4. The revenue has raised the following grounds :

“1.  Whether the ld. CIT (Appeals)-VIII, Kolkata is correct in law and on the facts and circumstances of the case in treating the expenditure of Rs. 20,18,744/- as revenue expenditure when it is seen that the expenditure was incurred for new concrete floor was constructed.”

4.1 The brief facts in respect of ground raised by the revenue are that while doing the scrutiny assessment the AO has observed that assessee has debited an amount of Rs. 20,18,744/- in P&L account which was relating to repair and maintenance charges. Based on the explanations of section 30 of the IT Act the ld. AO has treated the same as capital in nature and added to the income of assessee.

4.2 On appeal the ld. CIT(A) after taking into consideration of the various submissions and the expenditure incurred for godown maintenance for the past five years deleted the same by observing as under :-

“In the instant case, floors have been repaired, which in a godown, is necessary for normal wear and tear. Fabrication does not necessarily mean that a new asset has been brought to existence. In this case, keeping in view, the WDV of the assets, the amount spent on fabrication is comparatively small and, in my opinion, that is indicative of the fact that the purpose here has been for normal maintenance. Also, if the overall size of the assets, as evident from their WDV is kept in mind then the amount claimed by the appellant for current repairs does not appear to he substantial. No inference can be drawn from here that any new asset has been created. Neither has the A.O. pointed out any such creation of a new asset(s). The appellant in its submission has referred to the 2004 tsunami. In my opinion, natural disasters also necessitate higher spending on assets to make them usable but, it should be kept in mind that, as no asset is being created, the expenditure concerned would be in the nature of current repairs only. Under the circumstances, I feel that the appellant’s claim of this expenditure as current repairs is justified. The A.O is directed to delete this addition. This ground of appeal is allowed.”

4.3 Aggrieved by this now the revenue is in appeal by taking the above grounds.

5. We want to dispose of the revenue’s appeal first.

6. At the time of hearing before us the ld. DR appearing on behalf of the revenue relied on the orders of AO. However, he could not bring any contrary material against the findings of ld. CIT(A) which was incorporated in the preceding paragraphs.

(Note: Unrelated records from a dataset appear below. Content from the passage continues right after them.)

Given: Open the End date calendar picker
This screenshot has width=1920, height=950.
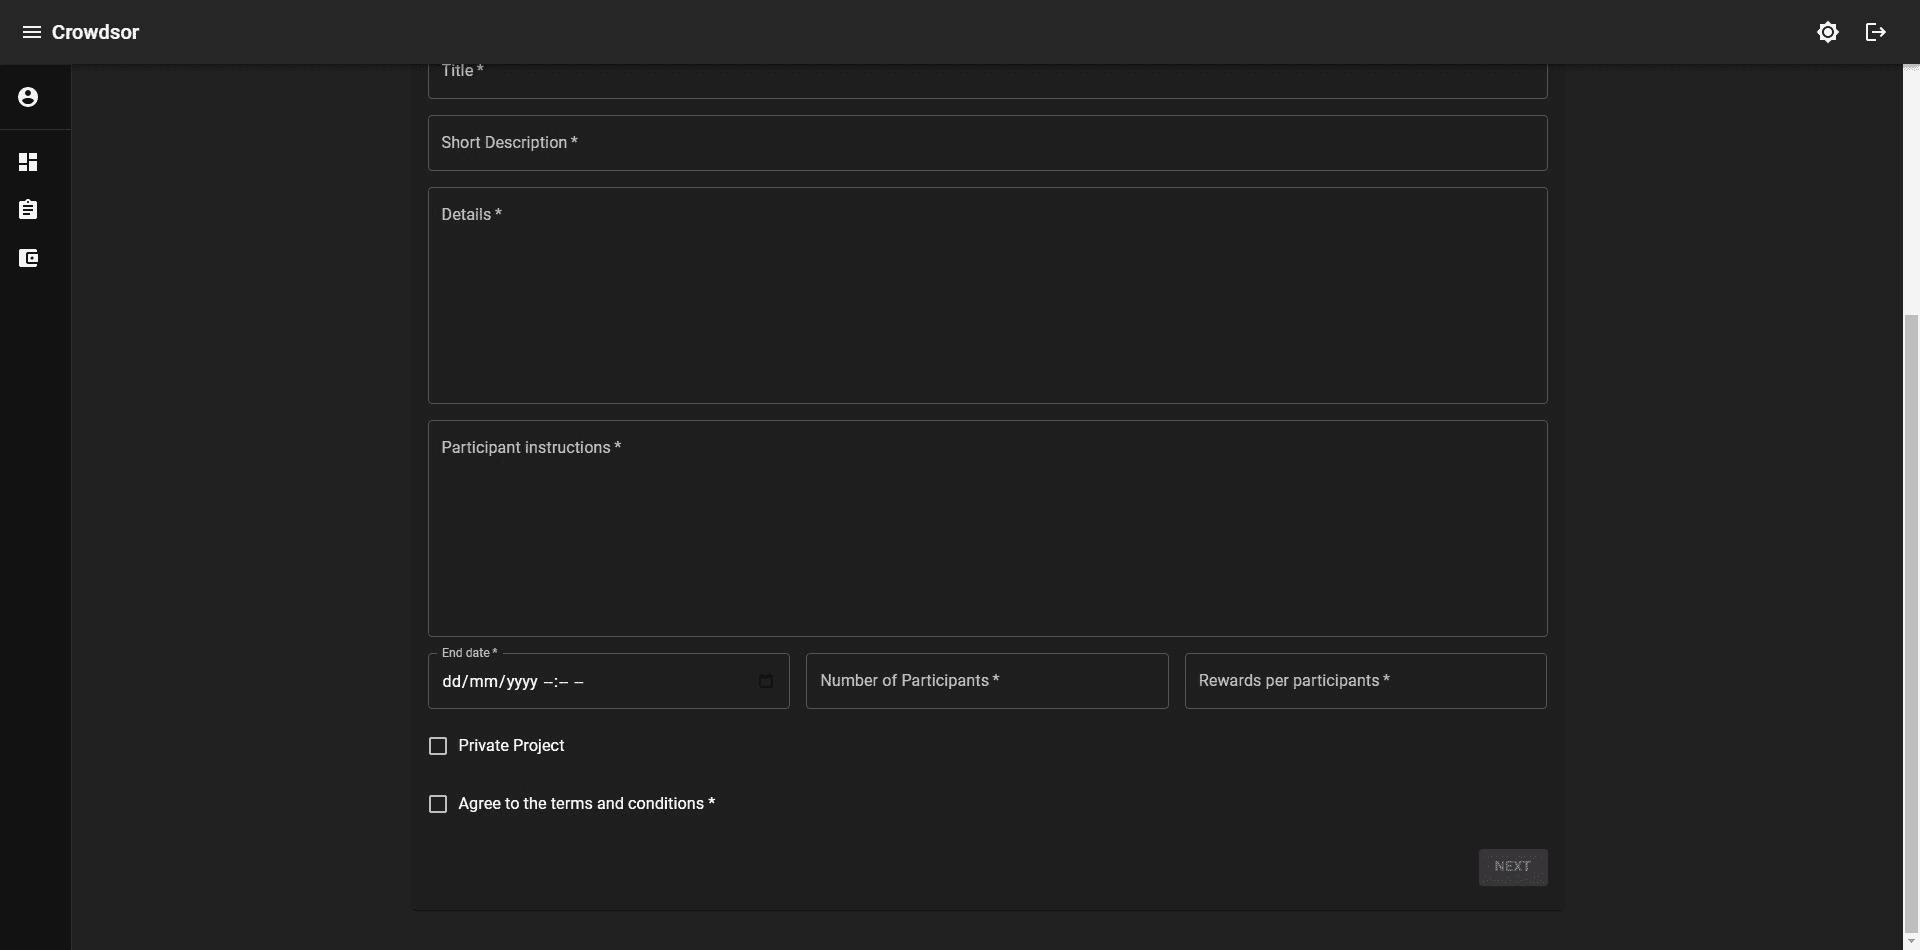Looking at the screenshot, I should point(766,681).
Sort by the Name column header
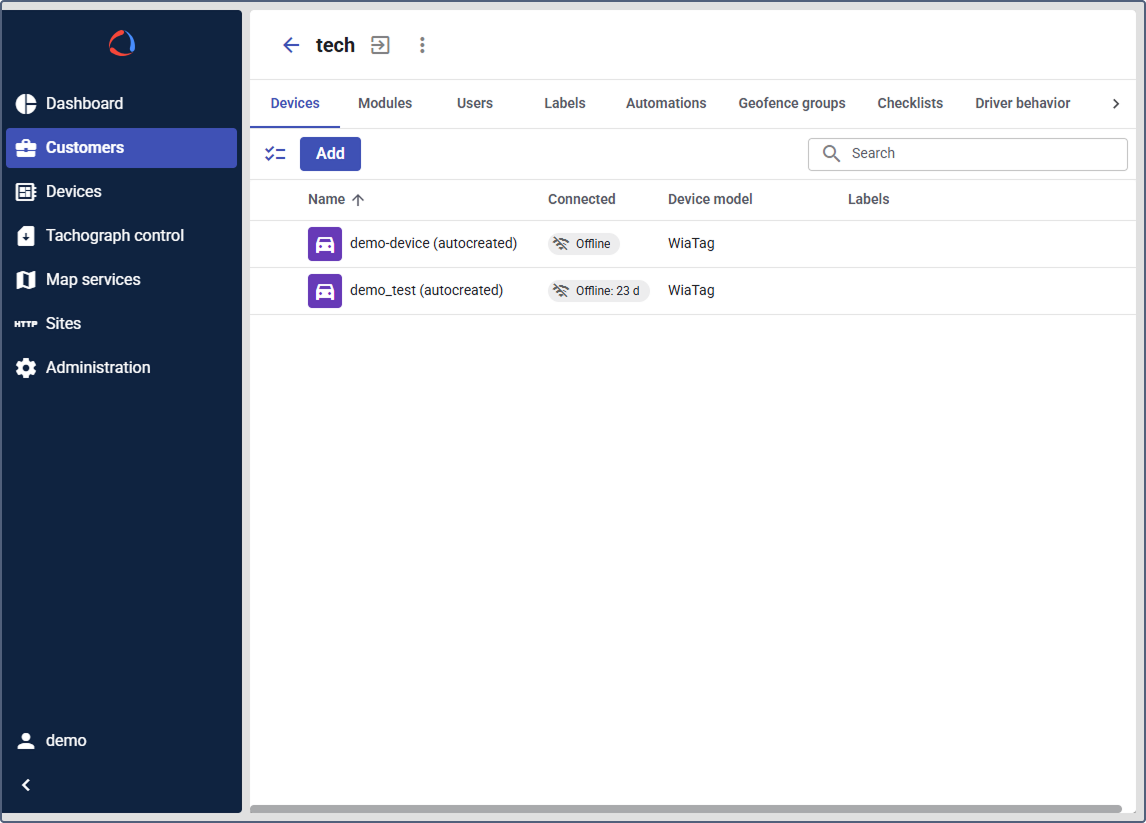Image resolution: width=1146 pixels, height=823 pixels. pos(327,200)
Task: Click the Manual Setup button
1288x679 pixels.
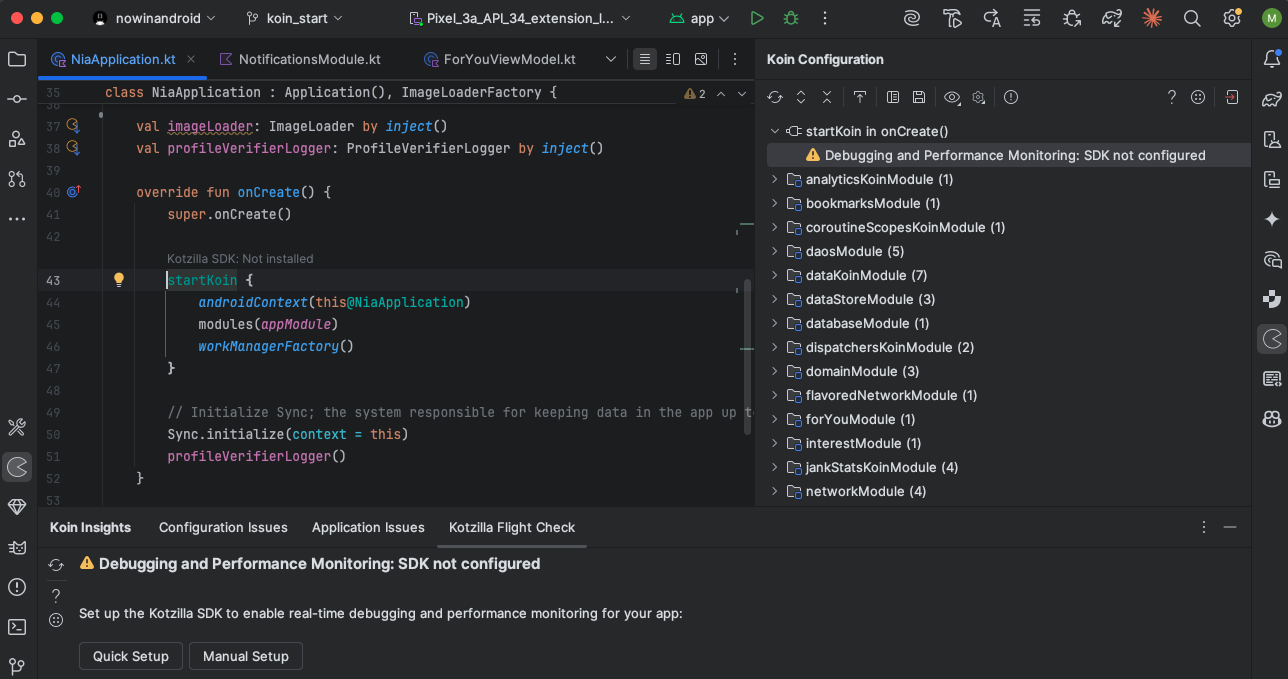Action: point(245,656)
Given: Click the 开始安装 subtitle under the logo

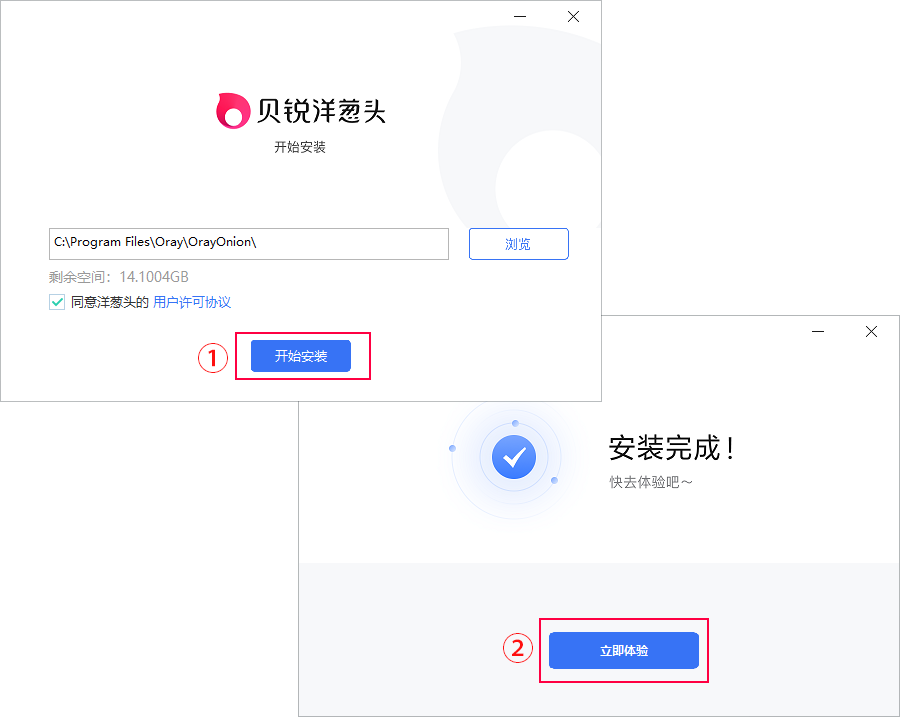Looking at the screenshot, I should (x=300, y=147).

7. On the other hand, the ld. Counsel appearing on behalf of assessee reiterated the submissions made before the revenue authorities which are as under :-

“The maintenance of the godown in proper condition is a must to prevent any accident and is a must as per the guidelines of the Port Authorities. Detailed clarifications in respect of the items cited by you is furnished (Annexure-6). The importance of the jobs can be gauged from the fact that we have to employ a leading organization like Larsen & Toubro Ltd. for some of the jobs to ensure proper repairs and longevity and also to reduce the time of repairs as Larsen & Toubro Ltd. has got fully mechanised system to handle such work.

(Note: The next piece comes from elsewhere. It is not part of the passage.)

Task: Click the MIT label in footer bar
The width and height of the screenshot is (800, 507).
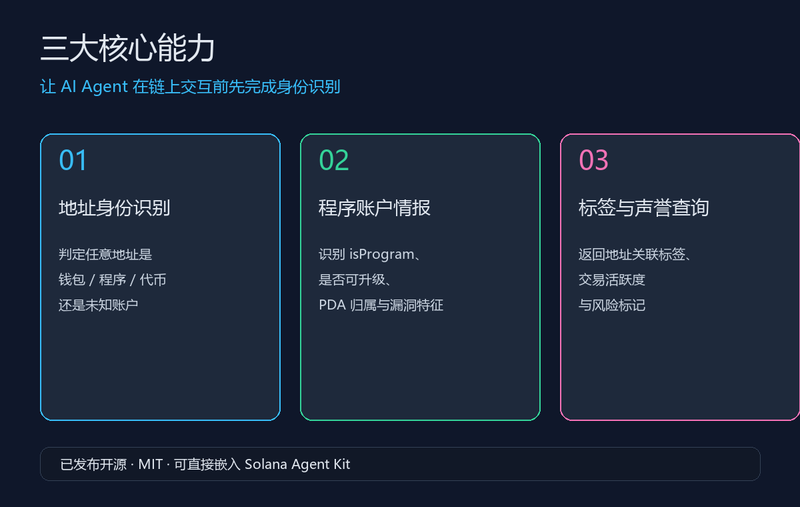Action: [x=150, y=464]

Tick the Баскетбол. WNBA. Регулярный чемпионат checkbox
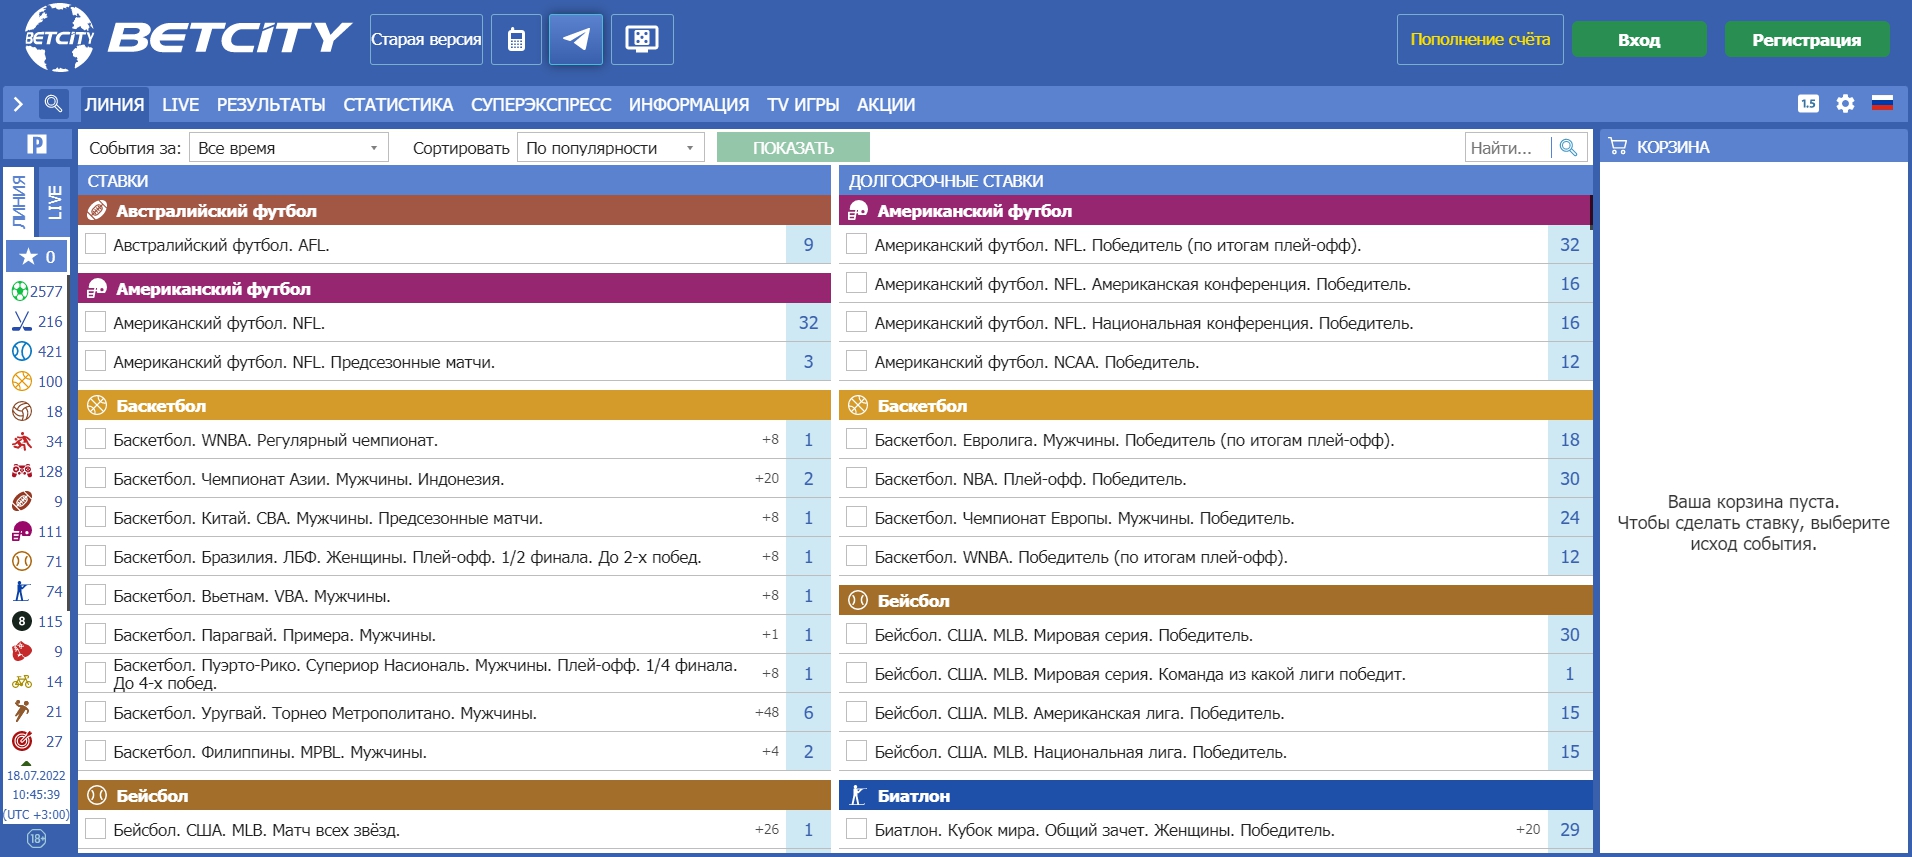(96, 439)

The Assessing Officer, without going into the merits of our submission summarily rejected the arguments with the terse observation – “Assessee submitted various decisions, which not cover amended provisions of Section 30. A sample example is 6l Mtr. Fabrication @ Rs. 9000/- per Mt., is not repair but expenditure in nature of capital’. He has also observed that in the records of last three sears no sizeable expenditure of this nature is reflected. The Assessing Officer’s observation is not correct and not supported by the actual facts as may kindly be seen from the following figures:

Financial Year

Expenditure incurred on

“Godown Maintenance” (Rs.)

2005-06

92,76,719.00

2004-05

48,32,090.00

2003-04

18,87,739.50

2002-03

43,92,633.85

2001-02

19,37,540.00

From the above chart it is clear that expenses for godown repairing were incurred every year and the quantum varied depending on the actual requirement.

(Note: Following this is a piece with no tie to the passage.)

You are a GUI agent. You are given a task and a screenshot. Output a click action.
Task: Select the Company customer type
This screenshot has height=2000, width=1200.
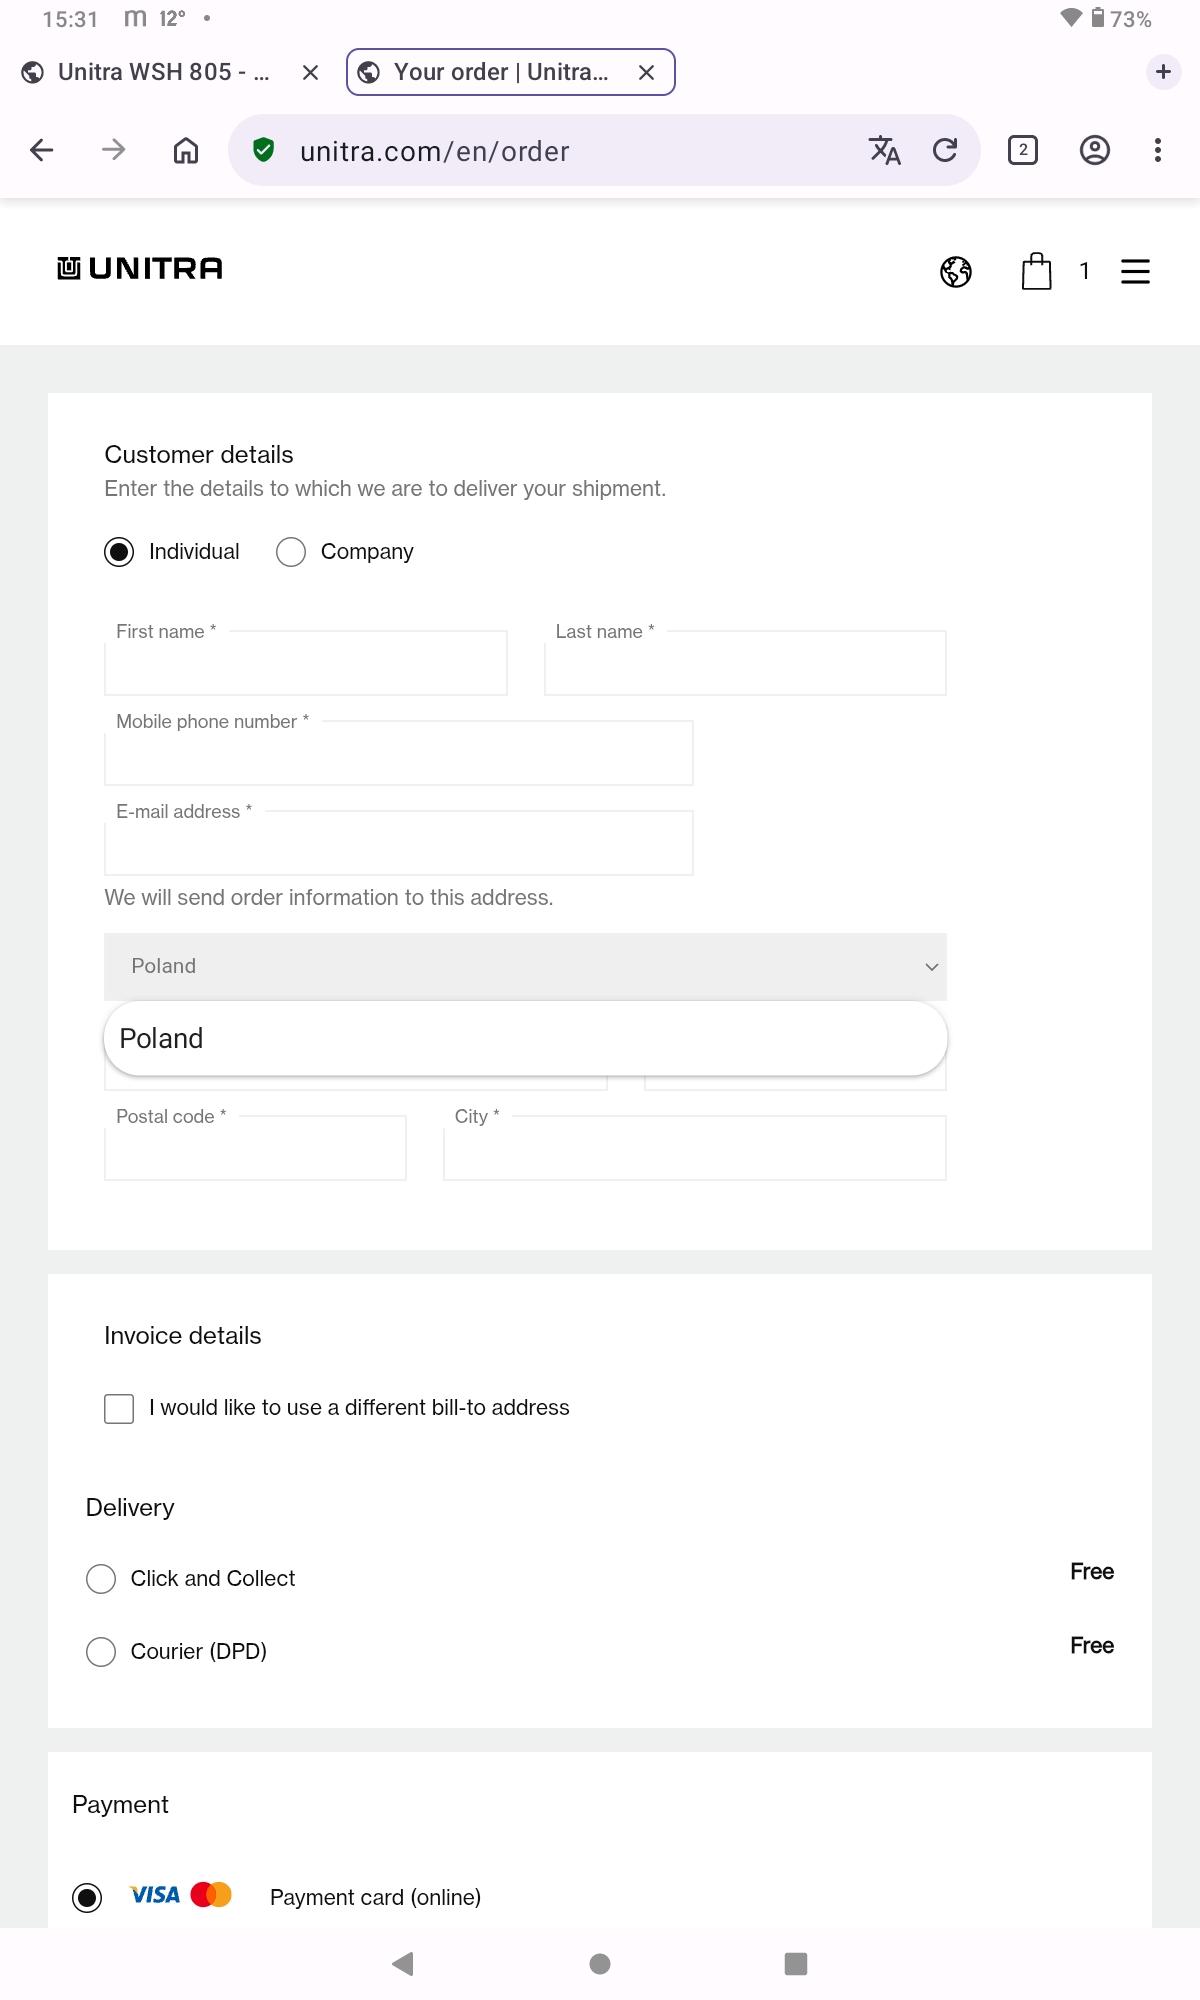click(291, 552)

In this context your kind attention is drawn to the fact that disaster in the form of Tsunami struck South East Asia and India on the 26th of December, 2004. The same was the worst natural disaster in the recorded history of Planet Earth. Our godowns being located on the South East of India were severely damaged and to bring the godowns back to normal condition we had to incur much more than the average of expenses on this account.

So the Assessing Officer’s finding in this context is absolutely wrong and illegal and you are requested to kindly delete the addition of Rs. 20,18,744/- on this account.”

8. After hearing the rival submissions and on careful perusal of materials available on record, keeping in view of the fact that the ld. CIT(A) has rightly observed that no inference can be drawn from the facts of the case that new asset has been credit, neither the AO has pointed out any such creation of the new asset. It is further observed the expenditure incurred for godown maintenance for the past five years has been allowed by the revenue as revenue expenditure. Under these circumstances, we find no infirmity in the orders of ld. CIT(A) to be interfered with.

9. In the result the revenue’s appeal is dismissed.

10. As regarding the assessee’s appeal which is relating to the confirmation of addition of Rs. 34,80,019/- the relevant observations of the AO as well as the ld. CIT(A) are incorporated in the preceding paragraphs.

11. At the time of hearing before us, the ld. Counsel appearing on behalf of assessee has reiterated the submissions made before the revenue authorities which are as under :-

“Under the ‘Bank Charges’ head the assessee incurred the following expenses inter alia, Rs.14,24,000/- being ‘Upfront fee for term loan’ & Rs. 20,56,019/- being ‘Prepayment penalty charges’.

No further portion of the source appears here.